───── RECORDS FOR PROCESSING ─────
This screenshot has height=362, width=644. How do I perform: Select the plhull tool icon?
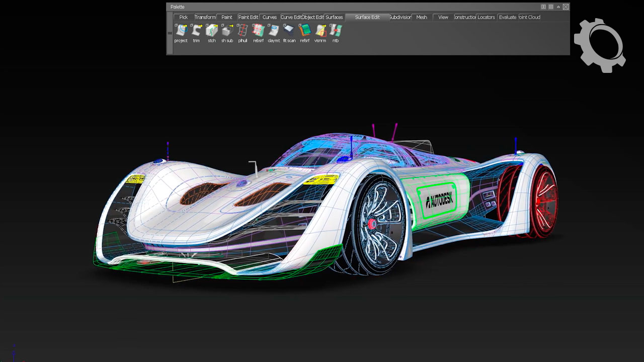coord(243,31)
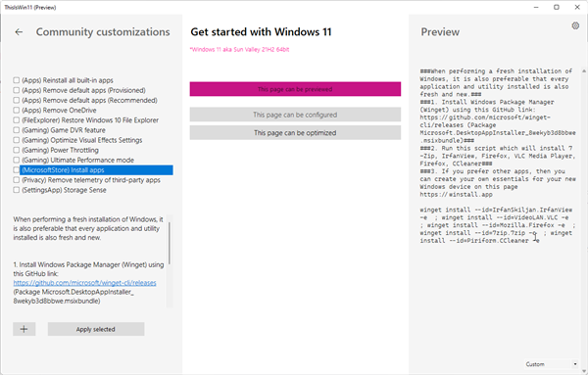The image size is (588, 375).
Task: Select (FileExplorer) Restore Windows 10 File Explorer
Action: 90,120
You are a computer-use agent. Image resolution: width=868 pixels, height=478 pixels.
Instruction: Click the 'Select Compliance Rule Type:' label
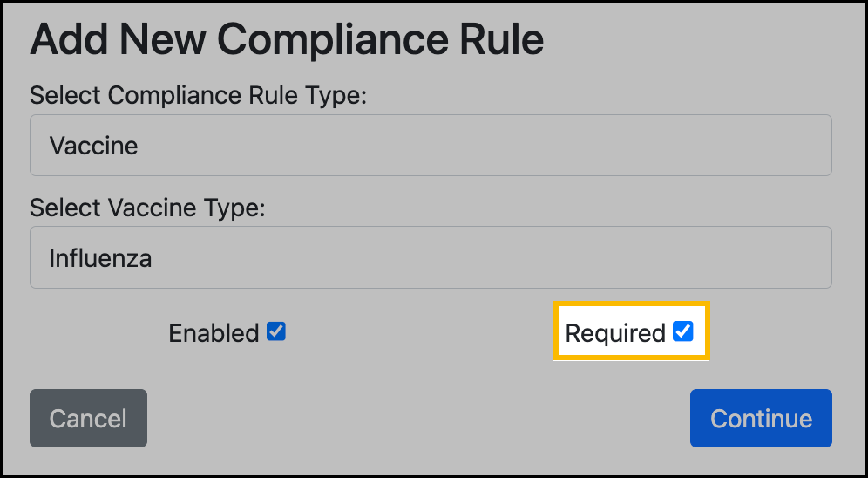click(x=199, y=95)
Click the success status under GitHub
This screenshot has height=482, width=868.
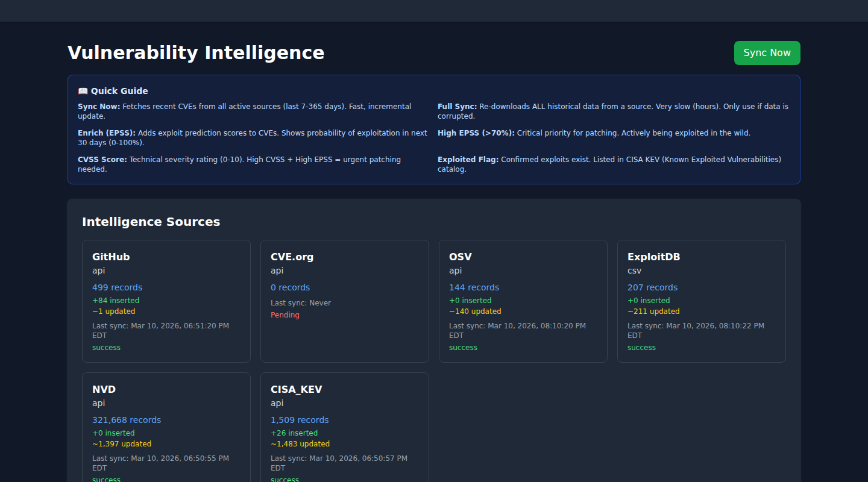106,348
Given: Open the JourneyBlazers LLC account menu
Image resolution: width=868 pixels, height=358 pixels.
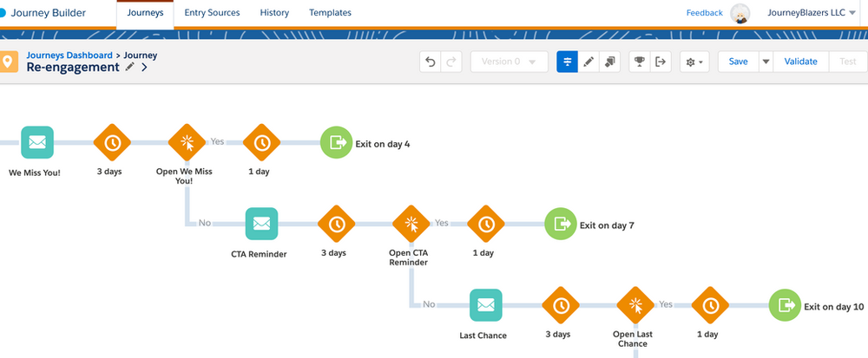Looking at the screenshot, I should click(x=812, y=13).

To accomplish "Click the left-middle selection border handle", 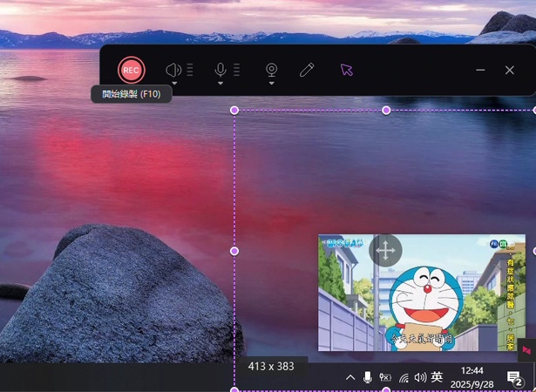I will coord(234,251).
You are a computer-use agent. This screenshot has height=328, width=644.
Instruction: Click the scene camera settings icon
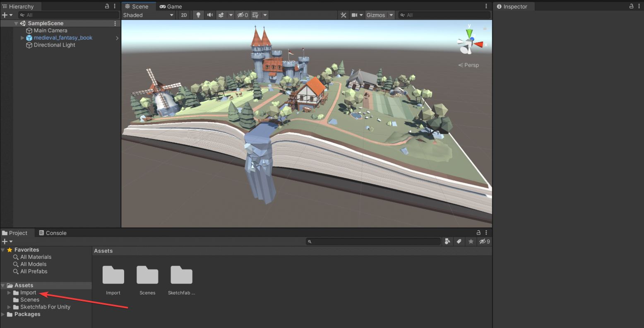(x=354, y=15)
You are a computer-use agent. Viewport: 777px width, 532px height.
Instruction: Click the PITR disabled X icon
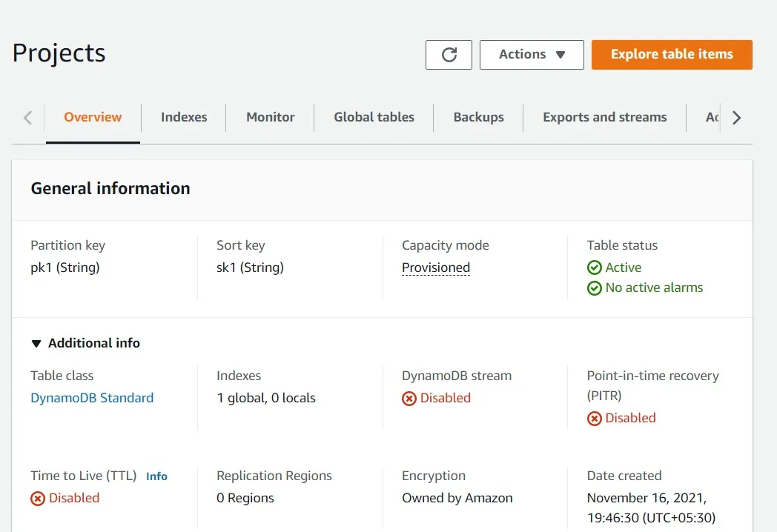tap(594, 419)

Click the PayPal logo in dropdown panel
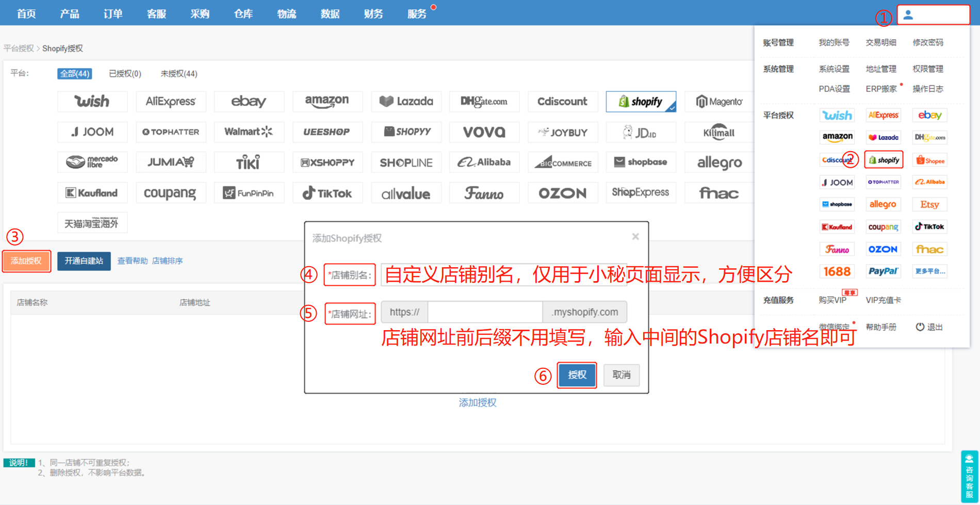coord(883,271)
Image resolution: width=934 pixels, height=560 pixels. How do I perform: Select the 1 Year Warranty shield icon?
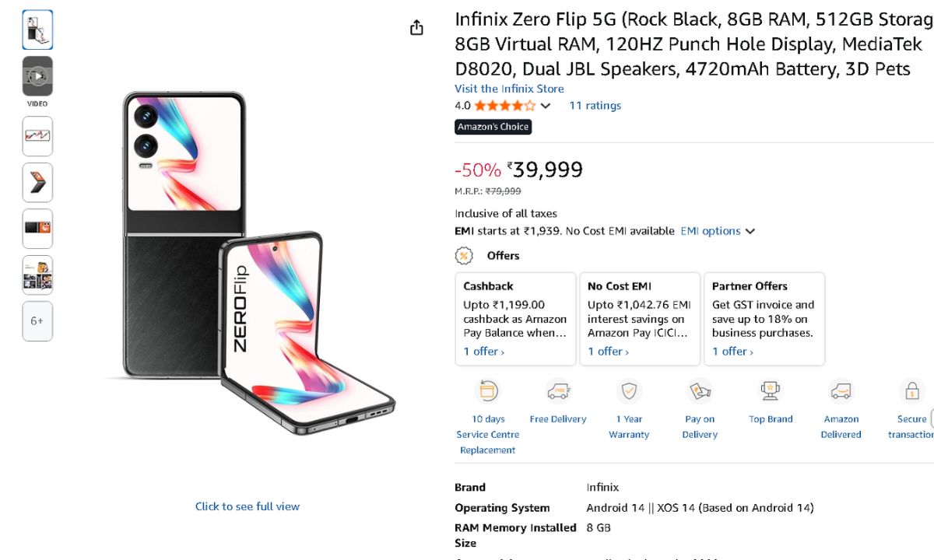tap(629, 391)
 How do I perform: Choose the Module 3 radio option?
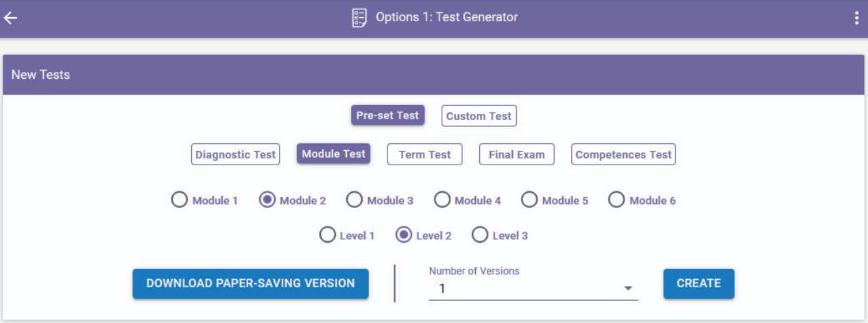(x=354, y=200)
─────
───── RECORDS FOR PROCESSING ─────
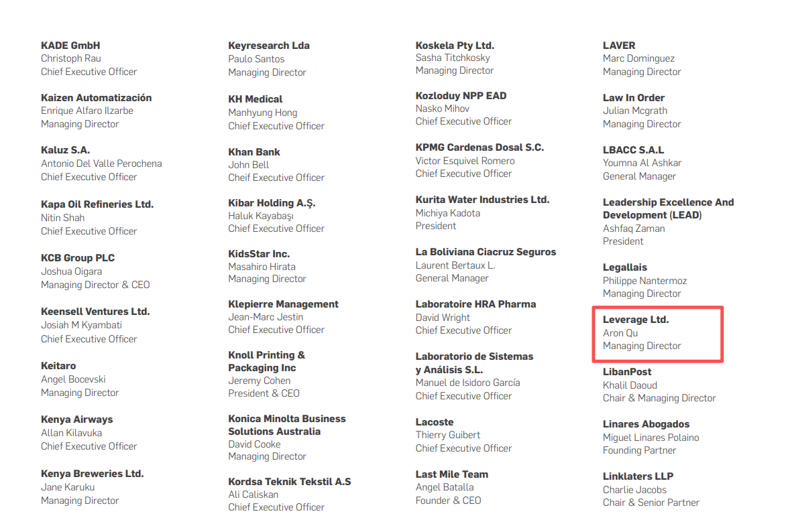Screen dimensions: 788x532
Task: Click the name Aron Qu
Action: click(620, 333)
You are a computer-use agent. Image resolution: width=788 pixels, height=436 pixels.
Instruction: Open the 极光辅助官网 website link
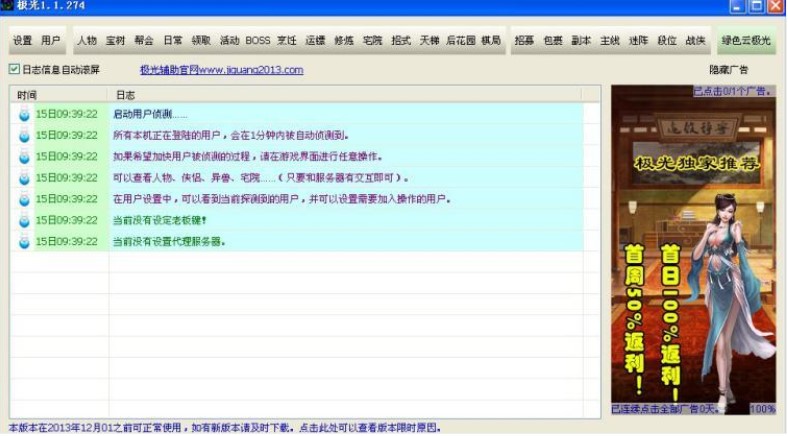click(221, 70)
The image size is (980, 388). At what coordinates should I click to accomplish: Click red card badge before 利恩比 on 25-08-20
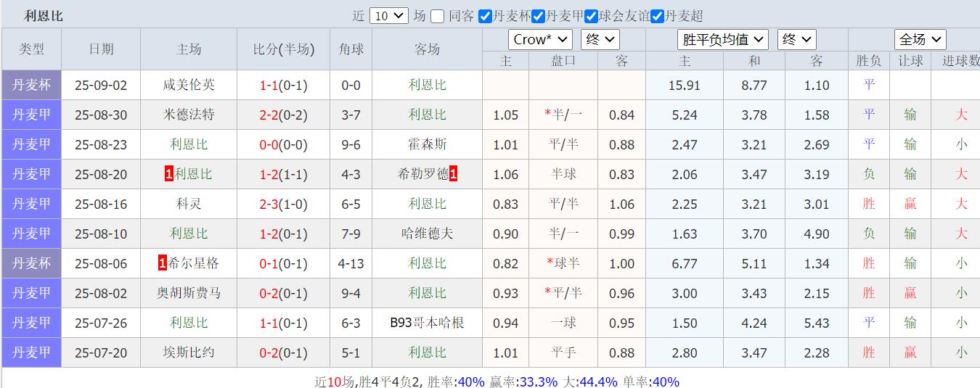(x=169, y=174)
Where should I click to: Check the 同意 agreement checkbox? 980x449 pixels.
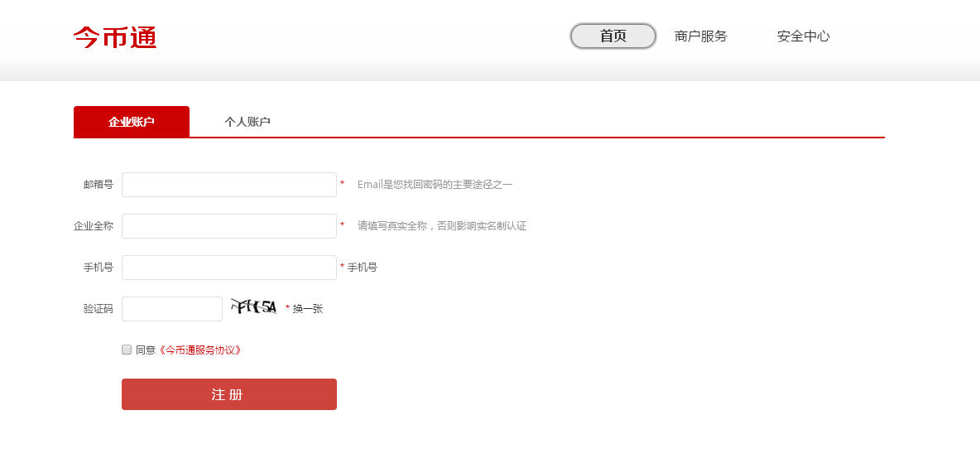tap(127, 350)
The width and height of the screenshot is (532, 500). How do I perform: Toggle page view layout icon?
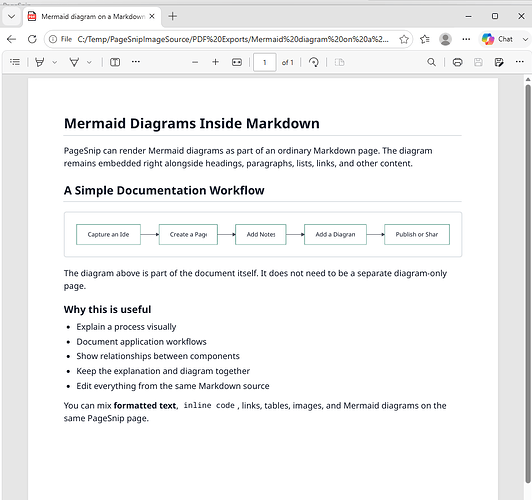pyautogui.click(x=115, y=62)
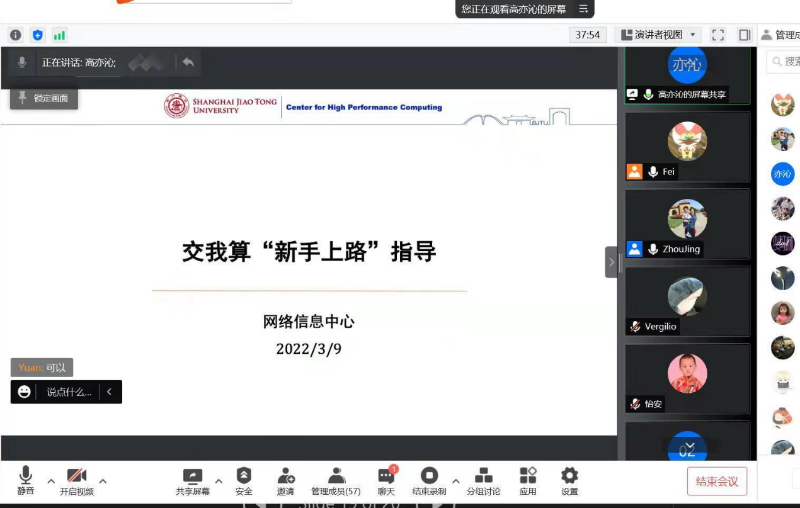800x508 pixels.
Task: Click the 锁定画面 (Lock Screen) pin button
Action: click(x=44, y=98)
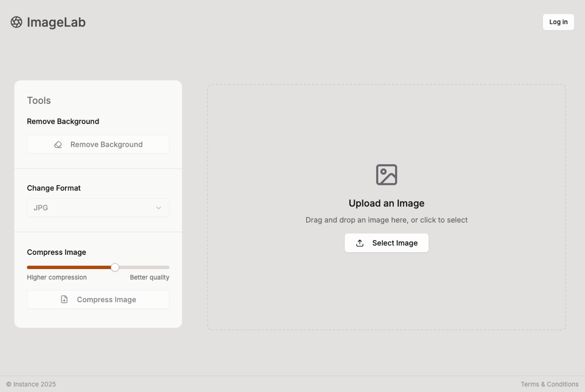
─────
• WHAT IS BEING ASKED
Each line in the records above that contains the word "agent" must be copied.

• WORKED SOLUTION
You are a computer-use agent. Image resolution: width=868 pixels, height=478 pixels.
You are a computer-use agent. This screenshot has height=328, width=644.
You are a computer-use agent. Viewport: 777px width, 532px height.
You are a computer-use agent. Image resolution: width=788 pixels, height=436 pixels.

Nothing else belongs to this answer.